Ravi Sinha’s viewpoint towards the bourgeois constitutional liberal democratic state is that such a state is transparent! This too is a terrible illusion. According to him, such a transparent constitutional and rule-bound democratic state counter-balances the excesses of the grass-root participatory democracy because whereas on one hand it is transparent, on the other, it is the embodiment of modern reason. Such a state would not be an enemy of the grass-root democracy of the people, but rather its complementary and he believes that such state can be constituted by the people as well! However, if we cast a galnce at not only India, but also at the most liberal bourgeois welfare democratic states of the world, then can we find any such transparent bourgeois state as being imagined by Ravi Sinha? Throughout the world, the modern capitalist state is implicated in secret anti-people pacts with the corporate houses; everywhere, the capitalist state, in the name of nationalism and internal security, keep various crucial information out of public cognizance; most of the capitalist states of the world including the United States of America have framed such repressive and special laws which snatch away the democratic and constitutional rights of the people; needless to say that this non-transparency will be there even more in a post-colonial capitalist state. However, it would be foolish to expect complete transparency from any breed of liberal bourgeois democratic state.

Ravi Sinha does not percieve the political content of democracy but rather undertakes an institutionalist analysis. That is to say, some democratic institutions (constitutinal liberal bourgeois democratic state) would be more democratic in the true sense, whereas others (Mohalla Panchayats, committees and other instituttions of participatory democracy) will be less democratic and tendencies to destroy democracy, too, would be present in them. And ulimately, this institutional analysis again ends up with the dichotomy of modern and pre-modern, whose superficiality we have already analysed above. The essence of Ravi Sinha’s first and second lesson regarding the resistance against the recent upsurge and coming to power of Fascism is: firstly, to counter Fascism, the attempt to mobilize people as well as the struggle on the streets against Fascism would prove sucidal because (1) the people of India themselves are the pre-modern totalitarian community which ‘in its wisdom’ has given support to Fascism and brought it to power and (2) if progressive forces would go to the people, then the Fascists too will go amongst them and that too on a larger scale and since the society is pre-modern, the savage invocations of Fascists will find more resonance in this society than the progressive invocations, therefore, it is futile to expect any success out of going amongst the masses or the fights on the streets, and thus according to Ravi Sinha, the struggle against Fascism must be limited to the scope of modern constitutional liberal bourgeois democratic state, because only this state coerces the pre-modern barbaric Fascists to become civil.
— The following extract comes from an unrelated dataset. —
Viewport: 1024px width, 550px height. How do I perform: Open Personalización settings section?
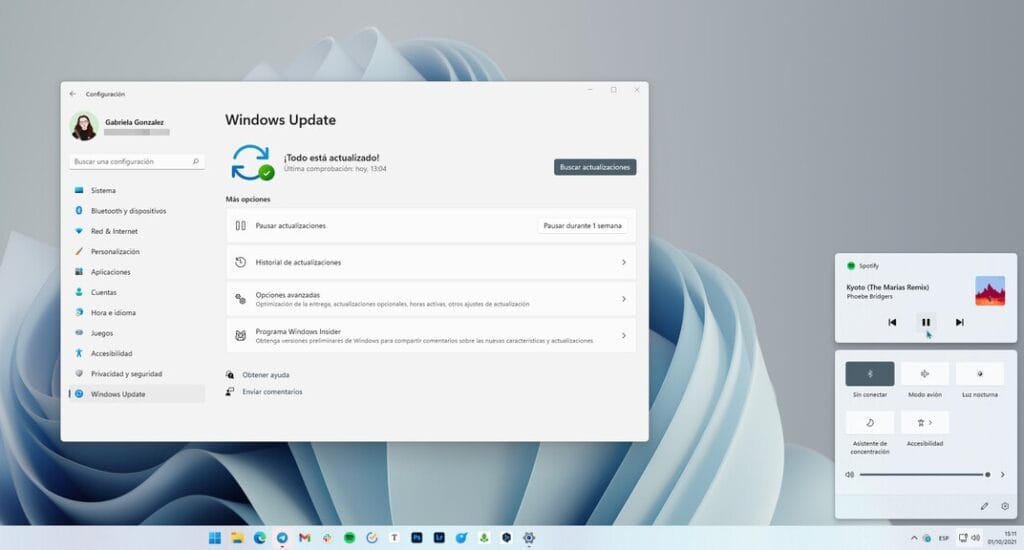tap(115, 252)

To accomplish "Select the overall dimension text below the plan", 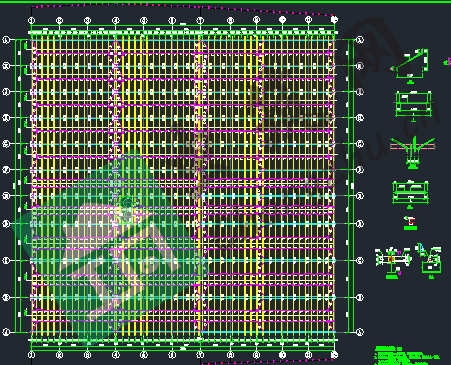I will pyautogui.click(x=183, y=348).
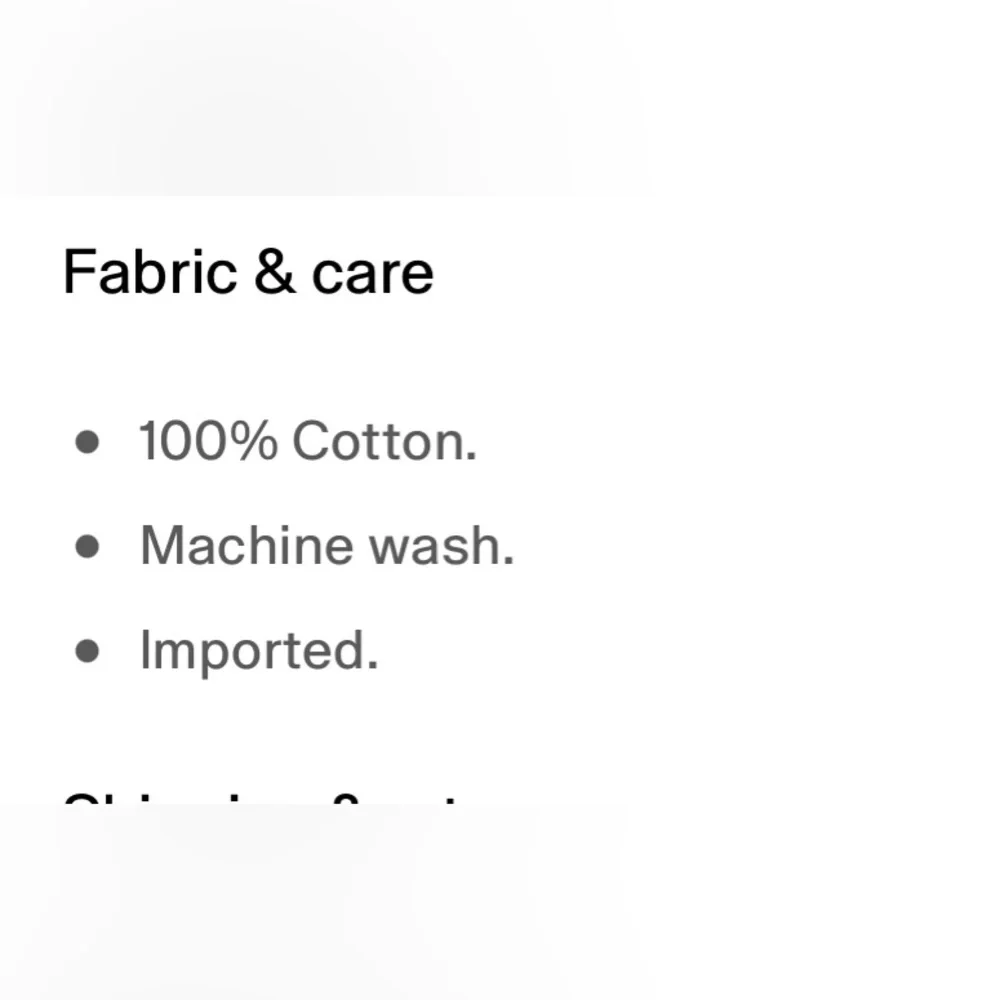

Secondly, in the struggle for democracy, stress should be laid on making the bodies of state increasingly transparent and the political process increasingly dilute, and not on building models of grass-root participatory democracy because there would always be perils of grass-root paticipatory democracy turning into mob democracy; once again the reason is that the society is pre-modern and replete with totalitarian tendencies. We will put forth a few more observations based on these two lessons and then will move towards the third lesson imparted by the author.
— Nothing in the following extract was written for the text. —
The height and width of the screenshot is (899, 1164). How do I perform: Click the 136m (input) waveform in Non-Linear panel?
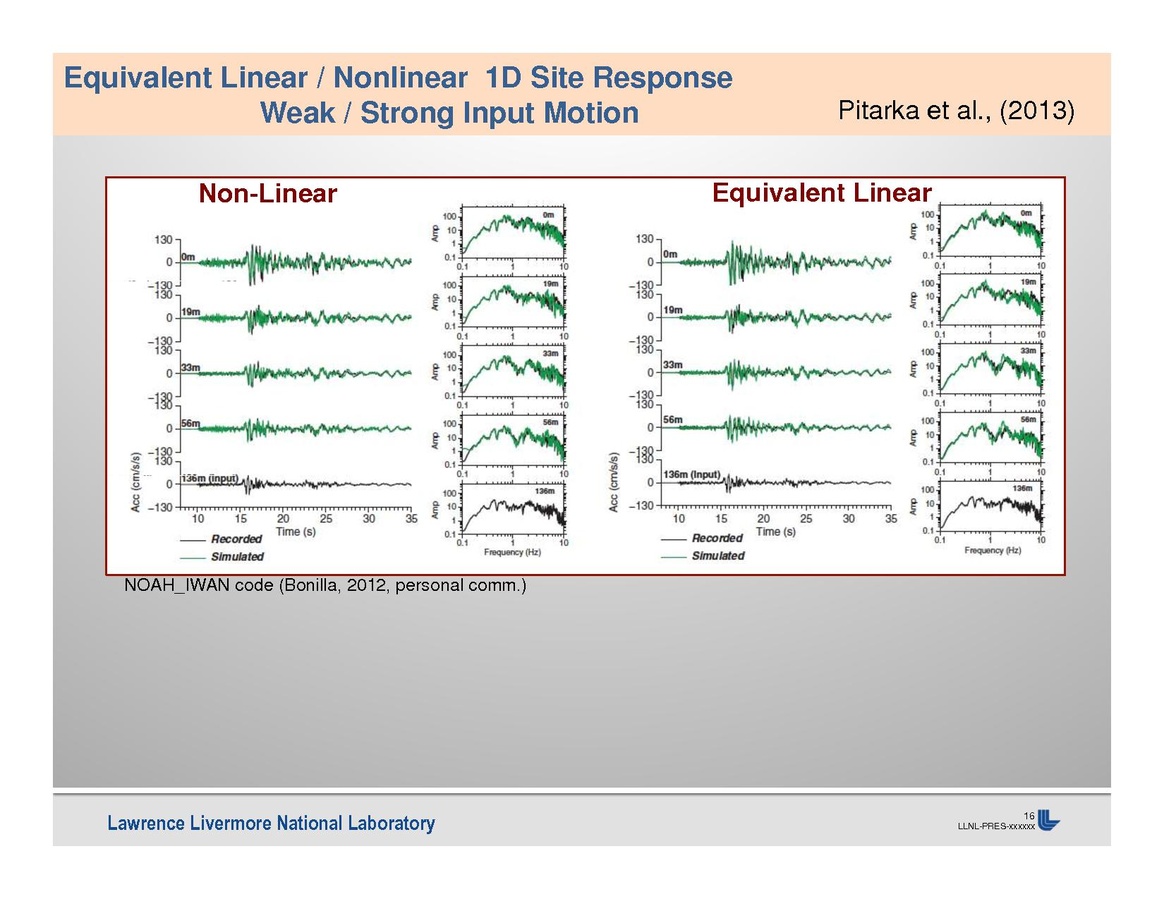[300, 484]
First of all,  there is no two ways about the fact that in the Indian post-colonial society, pre-modern, totalitarian and barbaric trends do exist. However, there is a historicity to these trends, which Ravi Sinha fails to grasp and therefore, he does their essentialization. The reason is that he fails to understand the dialectics and articulations of modernity and pre-modernity in a post-colonial state and society. If there is a dominant aspect to this dialectics, then certainly, it is the modernity, which has appropraited the pre-modern barbaric and totalitarian trends according to its need. This is because it is capitalist modernity and the capitalist class is its driving force. In such a scenario, a post-colonial capitalist class, which on the one hand embraces modernity for the smooth functioning of the economic architectonic of the capitalist system, on the other hand, in order to make its political hegemony multi-layered and extensive, it adopts the pre-modern elements present in a post-colonial capitalist society too. Therefore, when the Indian society and state too, sometimes, demonstrate pre-modern elements, it causes optical illusion of being pre-modern to all those who harbour fetish for the capitalist modernity. Ravi Sinha, to a greater extent suffers from this.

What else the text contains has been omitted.